[[ Available records open ]]

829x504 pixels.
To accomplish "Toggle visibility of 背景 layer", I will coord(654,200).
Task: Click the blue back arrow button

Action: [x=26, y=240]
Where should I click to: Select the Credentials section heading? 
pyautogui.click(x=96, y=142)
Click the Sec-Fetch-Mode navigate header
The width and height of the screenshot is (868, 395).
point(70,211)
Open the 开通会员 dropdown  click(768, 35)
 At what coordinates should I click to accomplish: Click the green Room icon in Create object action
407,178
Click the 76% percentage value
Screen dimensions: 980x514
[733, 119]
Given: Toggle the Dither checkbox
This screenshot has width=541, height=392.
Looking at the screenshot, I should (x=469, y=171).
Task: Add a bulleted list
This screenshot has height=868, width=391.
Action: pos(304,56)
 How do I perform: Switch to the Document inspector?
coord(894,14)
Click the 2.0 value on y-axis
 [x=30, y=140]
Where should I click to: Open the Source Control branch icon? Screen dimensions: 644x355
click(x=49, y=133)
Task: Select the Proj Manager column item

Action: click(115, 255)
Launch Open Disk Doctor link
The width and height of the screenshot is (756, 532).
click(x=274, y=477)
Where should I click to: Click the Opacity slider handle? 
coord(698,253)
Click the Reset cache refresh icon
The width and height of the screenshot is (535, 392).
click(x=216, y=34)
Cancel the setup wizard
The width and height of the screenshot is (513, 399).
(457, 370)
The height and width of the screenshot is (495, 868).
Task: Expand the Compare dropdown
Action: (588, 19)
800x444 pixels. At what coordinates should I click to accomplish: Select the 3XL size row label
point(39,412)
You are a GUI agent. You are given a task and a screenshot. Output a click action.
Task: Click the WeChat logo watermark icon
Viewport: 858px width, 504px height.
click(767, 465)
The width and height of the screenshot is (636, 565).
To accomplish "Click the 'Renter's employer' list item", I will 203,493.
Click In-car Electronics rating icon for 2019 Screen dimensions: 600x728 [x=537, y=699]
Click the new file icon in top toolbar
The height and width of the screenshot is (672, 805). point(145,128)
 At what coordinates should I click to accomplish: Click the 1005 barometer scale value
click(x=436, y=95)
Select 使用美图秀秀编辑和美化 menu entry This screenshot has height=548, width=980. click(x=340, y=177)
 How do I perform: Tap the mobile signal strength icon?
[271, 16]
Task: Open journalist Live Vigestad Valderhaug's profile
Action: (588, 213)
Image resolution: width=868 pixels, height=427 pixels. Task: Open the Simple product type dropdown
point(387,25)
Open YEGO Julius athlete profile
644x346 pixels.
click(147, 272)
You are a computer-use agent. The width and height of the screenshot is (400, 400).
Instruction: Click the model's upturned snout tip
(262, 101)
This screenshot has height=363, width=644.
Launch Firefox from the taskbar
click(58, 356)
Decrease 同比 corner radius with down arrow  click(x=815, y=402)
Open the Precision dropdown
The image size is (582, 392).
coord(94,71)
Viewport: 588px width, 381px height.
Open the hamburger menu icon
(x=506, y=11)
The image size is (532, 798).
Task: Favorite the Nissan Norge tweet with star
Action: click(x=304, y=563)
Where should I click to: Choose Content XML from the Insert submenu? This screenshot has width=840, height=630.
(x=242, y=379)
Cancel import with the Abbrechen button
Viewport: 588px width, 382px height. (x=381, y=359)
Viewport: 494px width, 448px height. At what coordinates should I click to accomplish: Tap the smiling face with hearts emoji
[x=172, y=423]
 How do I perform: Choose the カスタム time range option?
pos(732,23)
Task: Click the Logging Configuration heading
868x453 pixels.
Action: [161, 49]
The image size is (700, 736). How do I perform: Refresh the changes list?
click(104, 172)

[[ Available records closed ]]

-- Assignment --
Copy the lines above exactly, beginning at the line that has "Open the 开通会员" and stopping after the line that has "Launch Open Disk Doctor link", and omit the rest.

-- Response --
Open the 开通会员 dropdown  click(768, 35)
 At what coordinates should I click to accomplish: Click the green Room icon in Create object action
407,178
Click the 76% percentage value
Screen dimensions: 980x514
[733, 119]
Given: Toggle the Dither checkbox
This screenshot has width=541, height=392.
Looking at the screenshot, I should (x=469, y=171).
Task: Add a bulleted list
This screenshot has height=868, width=391.
Action: pos(304,56)
 How do I perform: Switch to the Document inspector?
coord(894,14)
Click the 2.0 value on y-axis
 [x=30, y=140]
Where should I click to: Open the Source Control branch icon? Screen dimensions: 644x355
click(x=49, y=133)
Task: Select the Proj Manager column item

Action: click(115, 255)
Launch Open Disk Doctor link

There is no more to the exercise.